夫の和田誠とは2019年10月に死別。仲がよかった夫婦だけに、エッセイストの阿川佐和子やタレントの清水ミチコら友人は平野のことを心配した。数ヵ月後、雑誌の鼎談で彼女たちと一緒になった平野は、二人に感謝するとともに《和田さんが亡くなってわかったのは、あんまり完璧な夫と結婚しないほうがいいってことかな。だってさ、イヤなところないと諦められないもん》と語り、明るく振る舞いながらもさすがに喪失感をうかがわせた(『婦人公論』2020年1月28日号)。

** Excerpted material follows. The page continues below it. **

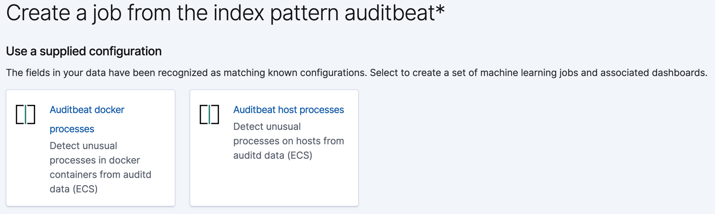This screenshot has height=214, width=715.
Task: Click the Auditbeat docker processes icon
Action: point(25,114)
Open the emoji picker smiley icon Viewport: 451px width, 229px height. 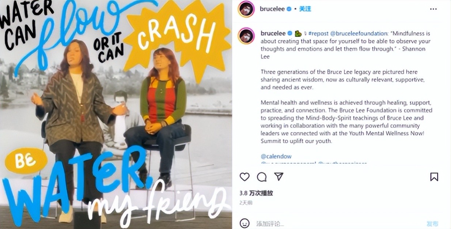click(x=245, y=224)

昨年、再び同じメンバーで鼎談を行った際には、平野は《最近、次男が「未亡人のレシピ本を書け」って言うの。未亡人が作る、“味望人(みぼうじん)レシピ”だって》と明かした(『婦人公論』2023年2月号)。愛する夫が亡くなってからも、彼女があいかわらず元気に活躍を続けているのは、いつも家族や友人に囲まれているからでもあるのだろう。
「私だけ生きてたって淋しいよねえ」
平野はいまから20年ほど前の阿川佐和子との対談で、歯医者に「このまま、時々、歯茎の掃除してれば百歳まで元気ですよ」と太鼓判を押されたという話から、阿川に《百歳まで生きますか》と訊かれ、《どうする? みんな死んじゃって、私だけ生きてたって淋しいよねえ》と返すも、《大丈夫。新しいお友達ができるから、マシューみたいな》と言われていた(『週刊文春』2003年8月7日号)。マシューとは当時、バラエティ番組『マシューズ ベストヒットTV』で共演していた藤井隆演じるキャラクターの名前である。当時、この番組をきっかけに若いファンが急増していた。

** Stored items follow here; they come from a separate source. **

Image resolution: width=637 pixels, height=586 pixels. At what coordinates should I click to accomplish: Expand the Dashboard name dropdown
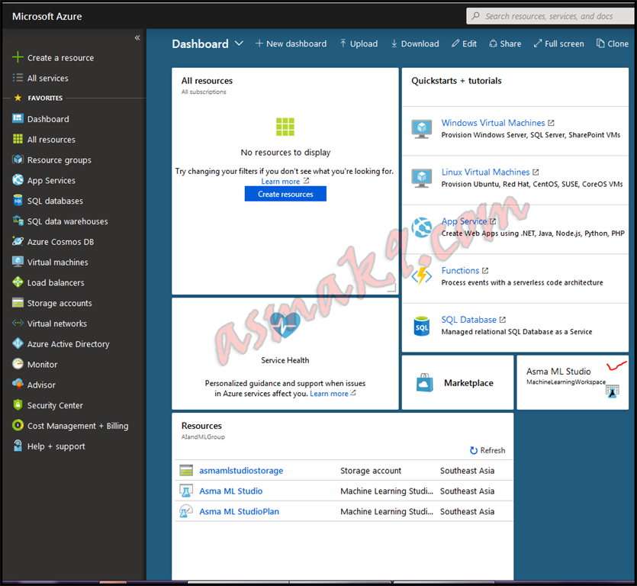pyautogui.click(x=240, y=43)
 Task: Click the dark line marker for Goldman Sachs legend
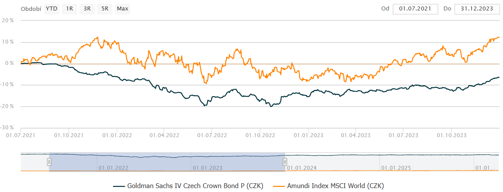(119, 186)
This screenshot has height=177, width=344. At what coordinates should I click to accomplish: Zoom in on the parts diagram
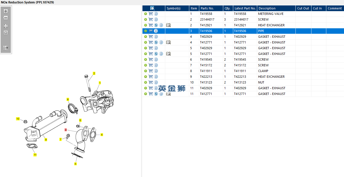6,11
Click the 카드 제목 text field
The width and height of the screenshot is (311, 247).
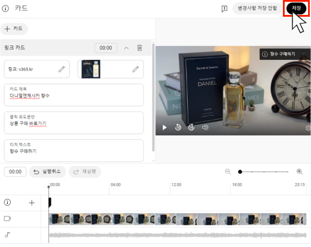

家族は夫の生前と変わらず、ことあるごとに平野の家に集まっては一緒に料理をつくって会食している。毎年平野の誕生日には3人の孫が手づくりの本をプレゼントしてくれるという。和田明日香とは近年、一緒にテレビに出演したりレシピ本を出したりして、新しいファンはさらに増えているはずだ。テレビではたとえ生放送中にブロッコリーが倒れてネットが騒ごうとも気にしない。平野を慕う人がいまなお絶えないのも、そんな自由な生き方にみんな憧れるからだろう。